● What you have to do
In the material below, find each line with the word "reply" and copy it.
++++++++
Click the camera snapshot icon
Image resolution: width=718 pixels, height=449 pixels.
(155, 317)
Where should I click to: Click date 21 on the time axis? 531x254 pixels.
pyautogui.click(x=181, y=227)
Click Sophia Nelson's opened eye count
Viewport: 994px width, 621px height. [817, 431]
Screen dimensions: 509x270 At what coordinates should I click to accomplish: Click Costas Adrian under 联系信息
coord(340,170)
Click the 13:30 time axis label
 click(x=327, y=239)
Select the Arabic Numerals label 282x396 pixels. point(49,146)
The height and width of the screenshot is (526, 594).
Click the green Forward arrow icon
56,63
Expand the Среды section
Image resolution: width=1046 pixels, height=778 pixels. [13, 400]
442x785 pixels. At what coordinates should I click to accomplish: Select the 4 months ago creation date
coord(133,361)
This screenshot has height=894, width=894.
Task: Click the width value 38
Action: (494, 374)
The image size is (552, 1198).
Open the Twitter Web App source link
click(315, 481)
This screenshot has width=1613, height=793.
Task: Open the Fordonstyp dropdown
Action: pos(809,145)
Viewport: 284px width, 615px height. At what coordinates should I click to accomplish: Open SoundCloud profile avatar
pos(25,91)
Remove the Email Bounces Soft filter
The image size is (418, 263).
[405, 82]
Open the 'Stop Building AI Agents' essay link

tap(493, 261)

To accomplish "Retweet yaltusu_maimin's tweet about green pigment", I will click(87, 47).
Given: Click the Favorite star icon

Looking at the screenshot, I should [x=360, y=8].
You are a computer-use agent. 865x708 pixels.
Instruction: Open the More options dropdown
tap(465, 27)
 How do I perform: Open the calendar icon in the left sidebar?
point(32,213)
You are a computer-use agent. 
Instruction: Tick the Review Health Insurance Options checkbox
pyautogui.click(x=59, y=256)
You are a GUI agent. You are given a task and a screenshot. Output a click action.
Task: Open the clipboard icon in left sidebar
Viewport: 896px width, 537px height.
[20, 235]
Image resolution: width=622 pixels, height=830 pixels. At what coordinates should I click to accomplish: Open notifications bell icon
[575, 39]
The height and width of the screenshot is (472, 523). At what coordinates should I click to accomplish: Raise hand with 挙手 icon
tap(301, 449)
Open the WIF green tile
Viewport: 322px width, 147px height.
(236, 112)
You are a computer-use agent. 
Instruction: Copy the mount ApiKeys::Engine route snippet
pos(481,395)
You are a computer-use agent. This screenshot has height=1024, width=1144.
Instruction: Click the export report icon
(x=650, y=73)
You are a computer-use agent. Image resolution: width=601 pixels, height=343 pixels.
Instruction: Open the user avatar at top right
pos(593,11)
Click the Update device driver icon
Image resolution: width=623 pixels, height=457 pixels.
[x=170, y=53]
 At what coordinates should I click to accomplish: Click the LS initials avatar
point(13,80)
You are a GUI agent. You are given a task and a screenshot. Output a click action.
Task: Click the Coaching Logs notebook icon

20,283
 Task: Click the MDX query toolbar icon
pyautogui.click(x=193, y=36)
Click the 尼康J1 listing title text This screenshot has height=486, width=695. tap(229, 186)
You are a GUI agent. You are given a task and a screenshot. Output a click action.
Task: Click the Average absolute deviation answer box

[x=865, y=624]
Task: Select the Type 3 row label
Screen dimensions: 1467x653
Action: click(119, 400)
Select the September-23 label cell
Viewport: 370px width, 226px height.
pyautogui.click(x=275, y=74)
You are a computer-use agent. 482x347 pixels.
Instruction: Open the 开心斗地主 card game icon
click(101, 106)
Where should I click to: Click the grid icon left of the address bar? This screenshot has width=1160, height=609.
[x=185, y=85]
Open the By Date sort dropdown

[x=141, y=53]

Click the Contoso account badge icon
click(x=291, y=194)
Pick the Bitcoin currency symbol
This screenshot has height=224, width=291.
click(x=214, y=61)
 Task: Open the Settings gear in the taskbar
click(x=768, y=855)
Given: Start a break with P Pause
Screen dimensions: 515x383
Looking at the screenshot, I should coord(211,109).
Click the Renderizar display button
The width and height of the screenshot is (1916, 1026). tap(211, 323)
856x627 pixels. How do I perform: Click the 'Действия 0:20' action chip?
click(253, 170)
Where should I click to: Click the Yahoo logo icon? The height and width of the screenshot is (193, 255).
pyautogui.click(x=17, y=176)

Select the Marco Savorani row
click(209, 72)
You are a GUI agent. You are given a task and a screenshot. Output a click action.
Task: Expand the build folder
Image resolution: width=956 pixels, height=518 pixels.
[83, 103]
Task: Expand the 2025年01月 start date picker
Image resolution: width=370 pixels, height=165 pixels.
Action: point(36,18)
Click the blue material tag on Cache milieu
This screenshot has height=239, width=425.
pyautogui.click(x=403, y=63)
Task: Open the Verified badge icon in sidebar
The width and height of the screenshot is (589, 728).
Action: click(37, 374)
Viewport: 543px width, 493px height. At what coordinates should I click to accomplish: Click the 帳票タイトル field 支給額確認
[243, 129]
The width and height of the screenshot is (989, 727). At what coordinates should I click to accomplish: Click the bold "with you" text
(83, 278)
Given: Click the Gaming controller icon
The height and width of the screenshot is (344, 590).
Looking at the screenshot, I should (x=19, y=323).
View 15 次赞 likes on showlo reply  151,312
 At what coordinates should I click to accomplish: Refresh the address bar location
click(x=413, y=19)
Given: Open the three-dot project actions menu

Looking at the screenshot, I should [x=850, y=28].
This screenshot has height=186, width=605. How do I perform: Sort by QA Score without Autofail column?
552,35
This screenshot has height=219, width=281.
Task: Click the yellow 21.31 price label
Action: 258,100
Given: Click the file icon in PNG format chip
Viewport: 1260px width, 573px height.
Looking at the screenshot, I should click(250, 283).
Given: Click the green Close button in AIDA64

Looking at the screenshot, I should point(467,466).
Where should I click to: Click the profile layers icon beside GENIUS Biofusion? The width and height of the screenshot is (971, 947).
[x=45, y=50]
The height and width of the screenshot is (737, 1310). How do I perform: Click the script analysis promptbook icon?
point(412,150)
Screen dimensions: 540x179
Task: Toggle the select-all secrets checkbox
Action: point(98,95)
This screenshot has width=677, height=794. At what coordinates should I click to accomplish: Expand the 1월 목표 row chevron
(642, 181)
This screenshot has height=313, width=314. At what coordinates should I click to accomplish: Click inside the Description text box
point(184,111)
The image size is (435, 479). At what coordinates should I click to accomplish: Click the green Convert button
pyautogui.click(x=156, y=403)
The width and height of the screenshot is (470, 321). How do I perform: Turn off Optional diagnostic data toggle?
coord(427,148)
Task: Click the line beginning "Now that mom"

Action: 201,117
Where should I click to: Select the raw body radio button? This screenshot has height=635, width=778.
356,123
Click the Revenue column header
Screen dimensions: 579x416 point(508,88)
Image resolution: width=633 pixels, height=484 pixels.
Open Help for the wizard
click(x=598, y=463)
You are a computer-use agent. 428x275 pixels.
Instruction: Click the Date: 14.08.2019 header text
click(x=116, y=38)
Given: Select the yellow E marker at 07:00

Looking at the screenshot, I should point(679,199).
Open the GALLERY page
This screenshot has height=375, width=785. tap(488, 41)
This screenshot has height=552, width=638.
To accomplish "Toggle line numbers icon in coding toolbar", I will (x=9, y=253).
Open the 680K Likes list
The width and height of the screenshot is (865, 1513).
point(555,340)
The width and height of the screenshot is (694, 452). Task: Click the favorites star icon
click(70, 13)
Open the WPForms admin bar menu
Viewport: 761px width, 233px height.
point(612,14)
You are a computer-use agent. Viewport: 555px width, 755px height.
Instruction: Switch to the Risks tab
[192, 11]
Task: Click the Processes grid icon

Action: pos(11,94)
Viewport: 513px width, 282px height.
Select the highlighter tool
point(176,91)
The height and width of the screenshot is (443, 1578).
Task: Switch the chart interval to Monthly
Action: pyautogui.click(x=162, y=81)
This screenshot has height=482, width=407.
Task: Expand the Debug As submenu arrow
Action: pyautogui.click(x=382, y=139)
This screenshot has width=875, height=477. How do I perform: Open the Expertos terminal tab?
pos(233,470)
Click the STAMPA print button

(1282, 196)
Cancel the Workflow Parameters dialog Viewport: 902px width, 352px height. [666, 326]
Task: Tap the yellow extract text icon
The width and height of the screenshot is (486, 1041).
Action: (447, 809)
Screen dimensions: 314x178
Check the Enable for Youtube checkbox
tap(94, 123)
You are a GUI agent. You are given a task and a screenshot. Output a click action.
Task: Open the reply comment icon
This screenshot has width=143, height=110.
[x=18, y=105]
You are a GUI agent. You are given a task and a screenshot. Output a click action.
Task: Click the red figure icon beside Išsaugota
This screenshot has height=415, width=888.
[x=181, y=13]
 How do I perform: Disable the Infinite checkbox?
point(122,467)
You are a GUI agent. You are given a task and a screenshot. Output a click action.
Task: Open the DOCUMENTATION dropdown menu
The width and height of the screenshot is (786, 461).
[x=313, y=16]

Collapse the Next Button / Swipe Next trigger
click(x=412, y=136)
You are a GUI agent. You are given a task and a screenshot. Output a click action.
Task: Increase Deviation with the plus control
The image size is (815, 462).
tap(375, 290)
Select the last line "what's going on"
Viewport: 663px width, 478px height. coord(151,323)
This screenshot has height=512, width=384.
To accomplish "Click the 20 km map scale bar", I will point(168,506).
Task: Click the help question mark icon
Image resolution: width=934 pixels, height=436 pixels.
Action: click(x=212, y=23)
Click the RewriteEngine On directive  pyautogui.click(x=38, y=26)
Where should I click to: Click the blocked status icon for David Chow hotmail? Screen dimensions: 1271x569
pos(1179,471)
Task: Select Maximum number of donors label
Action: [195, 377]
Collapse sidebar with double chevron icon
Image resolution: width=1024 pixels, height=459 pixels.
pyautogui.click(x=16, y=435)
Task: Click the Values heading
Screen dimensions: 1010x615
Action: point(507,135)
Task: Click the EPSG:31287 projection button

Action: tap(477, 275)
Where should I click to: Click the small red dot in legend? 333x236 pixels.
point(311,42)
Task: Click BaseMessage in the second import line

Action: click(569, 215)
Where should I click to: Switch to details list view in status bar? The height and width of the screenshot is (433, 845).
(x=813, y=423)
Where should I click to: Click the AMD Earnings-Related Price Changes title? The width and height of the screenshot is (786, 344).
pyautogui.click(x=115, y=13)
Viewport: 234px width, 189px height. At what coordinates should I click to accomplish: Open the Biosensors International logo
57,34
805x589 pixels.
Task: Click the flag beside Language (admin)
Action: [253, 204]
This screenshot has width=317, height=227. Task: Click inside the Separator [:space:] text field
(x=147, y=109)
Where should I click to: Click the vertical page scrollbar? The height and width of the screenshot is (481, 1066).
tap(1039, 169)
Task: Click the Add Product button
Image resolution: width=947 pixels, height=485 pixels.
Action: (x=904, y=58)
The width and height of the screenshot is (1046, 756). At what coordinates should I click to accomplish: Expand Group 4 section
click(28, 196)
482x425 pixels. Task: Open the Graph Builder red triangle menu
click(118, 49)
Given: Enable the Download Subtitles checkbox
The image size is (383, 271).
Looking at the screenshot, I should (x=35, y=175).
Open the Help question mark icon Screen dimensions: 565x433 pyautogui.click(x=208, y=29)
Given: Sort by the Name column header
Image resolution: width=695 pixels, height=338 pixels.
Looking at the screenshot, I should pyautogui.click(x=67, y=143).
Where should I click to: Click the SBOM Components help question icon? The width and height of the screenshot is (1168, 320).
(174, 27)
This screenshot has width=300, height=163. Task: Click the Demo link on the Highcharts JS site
++++++++
● Response area
View 15 次赞 likes on showlo reply  151,312
Task: Open the reply comment icon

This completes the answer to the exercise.